++++ Catatan Tersedia ++++
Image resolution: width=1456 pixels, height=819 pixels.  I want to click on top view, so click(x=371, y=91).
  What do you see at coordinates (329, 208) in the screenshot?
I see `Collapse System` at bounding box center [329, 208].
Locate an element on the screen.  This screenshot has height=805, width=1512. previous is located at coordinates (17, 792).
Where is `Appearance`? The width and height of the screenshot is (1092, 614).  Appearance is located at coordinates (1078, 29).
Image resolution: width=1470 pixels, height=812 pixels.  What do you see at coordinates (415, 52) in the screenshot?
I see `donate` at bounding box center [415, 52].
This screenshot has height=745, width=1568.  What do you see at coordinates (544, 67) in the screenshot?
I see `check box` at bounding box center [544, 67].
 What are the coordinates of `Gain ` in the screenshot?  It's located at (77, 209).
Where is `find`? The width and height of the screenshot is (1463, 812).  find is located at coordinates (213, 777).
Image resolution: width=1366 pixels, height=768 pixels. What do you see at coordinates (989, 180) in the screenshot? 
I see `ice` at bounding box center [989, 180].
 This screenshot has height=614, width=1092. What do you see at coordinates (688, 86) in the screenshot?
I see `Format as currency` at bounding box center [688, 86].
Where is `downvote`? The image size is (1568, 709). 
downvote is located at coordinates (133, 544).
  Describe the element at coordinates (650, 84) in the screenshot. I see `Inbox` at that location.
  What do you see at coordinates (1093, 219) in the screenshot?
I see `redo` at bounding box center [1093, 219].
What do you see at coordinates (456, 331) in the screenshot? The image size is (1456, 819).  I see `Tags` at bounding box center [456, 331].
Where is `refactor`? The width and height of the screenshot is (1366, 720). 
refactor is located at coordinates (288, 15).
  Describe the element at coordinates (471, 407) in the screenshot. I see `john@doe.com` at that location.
++++
Ubah seluruh catatan di atas menjadi daftar JSON berisi string, dengan satu string untuk tiap baris. Baris kosong tidak perlu disertakan.

§ Hasil Tugas:
[
  "Image resolution: width=1456 pixels, height=819 pixels.  I want to click on top view, so click(x=371, y=91).",
  "  What do you see at coordinates (329, 208) in the screenshot?",
  "I see `Collapse System` at bounding box center [329, 208].",
  "Locate an element on the screen.  This screenshot has height=805, width=1512. previous is located at coordinates (17, 792).",
  "Where is `Appearance`? The width and height of the screenshot is (1092, 614).  Appearance is located at coordinates (1078, 29).",
  "Image resolution: width=1470 pixels, height=812 pixels.  What do you see at coordinates (415, 52) in the screenshot?",
  "I see `donate` at bounding box center [415, 52].",
  "This screenshot has height=745, width=1568.  What do you see at coordinates (544, 67) in the screenshot?",
  "I see `check box` at bounding box center [544, 67].",
  " What are the coordinates of `Gain ` in the screenshot?  It's located at (77, 209).",
  "Where is `find`? The width and height of the screenshot is (1463, 812).  find is located at coordinates (213, 777).",
  "Image resolution: width=1366 pixels, height=768 pixels. What do you see at coordinates (989, 180) in the screenshot? ",
  "I see `ice` at bounding box center [989, 180].",
  " This screenshot has height=614, width=1092. What do you see at coordinates (688, 86) in the screenshot?",
  "I see `Format as currency` at bounding box center [688, 86].",
  "Where is `downvote`? The image size is (1568, 709). ",
  "downvote is located at coordinates (133, 544).",
  "  Describe the element at coordinates (650, 84) in the screenshot. I see `Inbox` at that location.",
  "  What do you see at coordinates (1093, 219) in the screenshot?",
  "I see `redo` at bounding box center [1093, 219].",
  "What do you see at coordinates (456, 331) in the screenshot? The image size is (1456, 819).  I see `Tags` at bounding box center [456, 331].",
  "Where is `refactor`? The width and height of the screenshot is (1366, 720). ",
  "refactor is located at coordinates (288, 15).",
  "  Describe the element at coordinates (471, 407) in the screenshot. I see `john@doe.com` at that location."
]